What to produce
Run through the records and, wherever a line holds the word "agent", return that line.

━━ Dataset records ━━

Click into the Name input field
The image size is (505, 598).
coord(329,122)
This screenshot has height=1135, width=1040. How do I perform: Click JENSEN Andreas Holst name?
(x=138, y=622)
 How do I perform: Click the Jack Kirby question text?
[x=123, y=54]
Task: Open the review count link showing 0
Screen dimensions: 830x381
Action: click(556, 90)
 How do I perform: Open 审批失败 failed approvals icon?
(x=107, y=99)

━━━
━━ Dataset records ━━

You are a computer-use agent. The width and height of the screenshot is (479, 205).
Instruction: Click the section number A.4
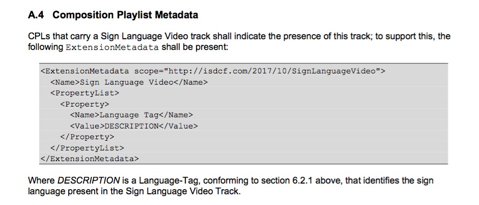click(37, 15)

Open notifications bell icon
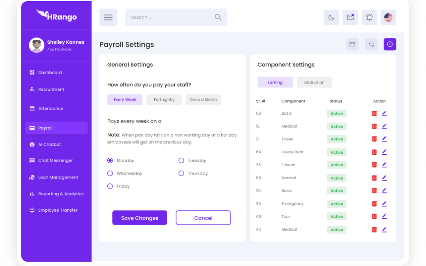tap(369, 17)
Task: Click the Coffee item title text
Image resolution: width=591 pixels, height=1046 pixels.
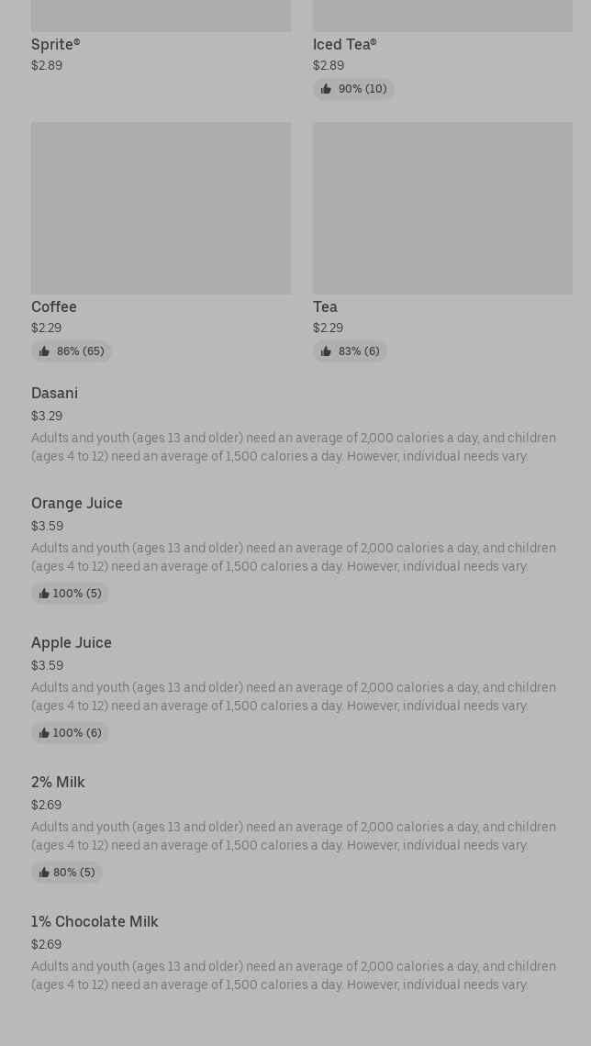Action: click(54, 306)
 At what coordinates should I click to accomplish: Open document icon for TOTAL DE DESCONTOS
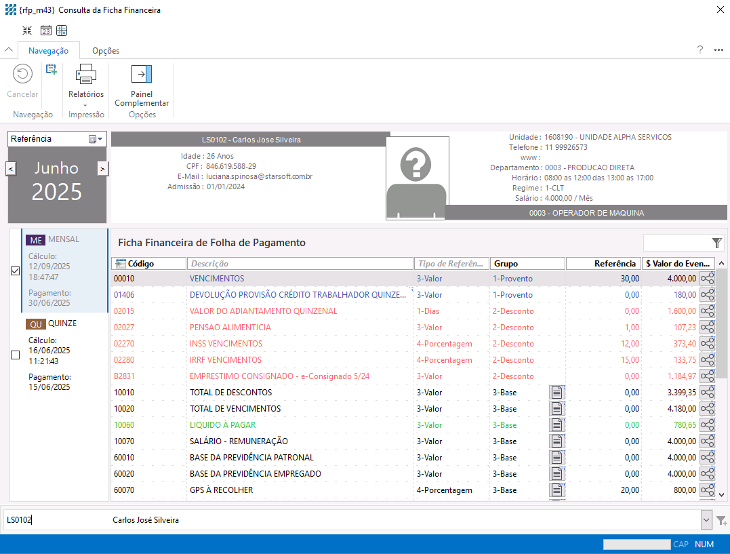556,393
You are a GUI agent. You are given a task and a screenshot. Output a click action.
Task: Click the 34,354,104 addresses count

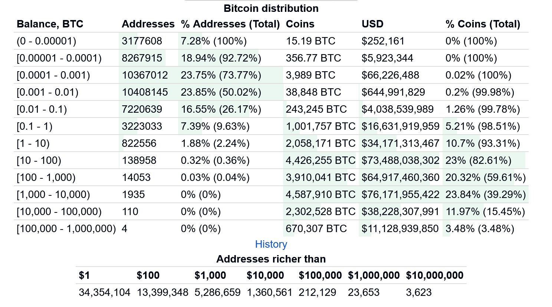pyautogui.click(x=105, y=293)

━━━

Answer section
You are a computer-use agent. The width and height of the screenshot is (479, 205).
You are a GUI agent. You are given a task and a screenshot. Output a click action.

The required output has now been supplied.